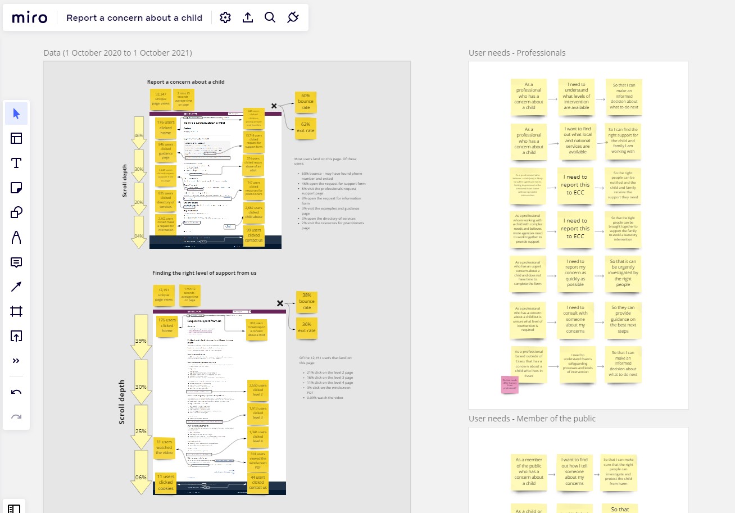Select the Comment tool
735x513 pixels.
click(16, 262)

==

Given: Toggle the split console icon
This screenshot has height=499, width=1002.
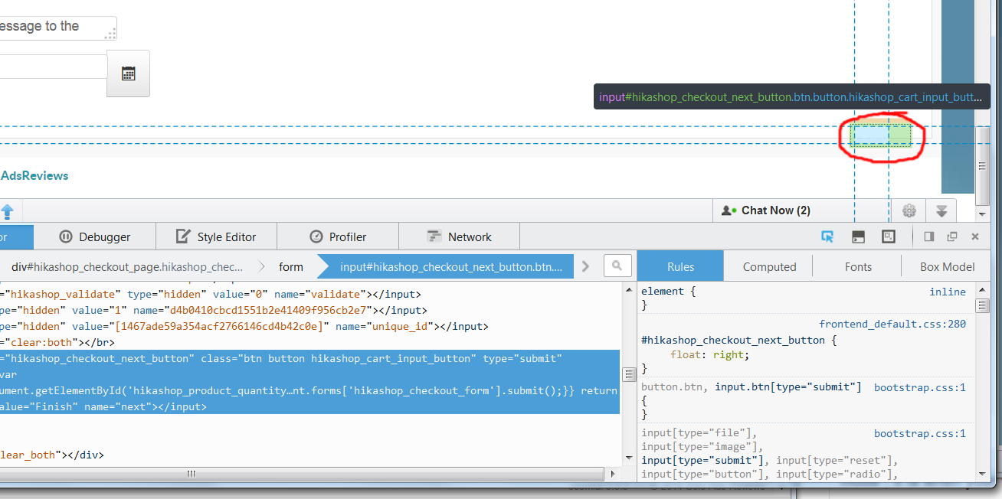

### Task prompt
Reproduce the data verbatim from the line with "Given: Toggle the split console icon" up to and including the line with "This screenshot has height=499, width=1002.".

### Solved exercise
Given: Toggle the split console icon
This screenshot has height=499, width=1002.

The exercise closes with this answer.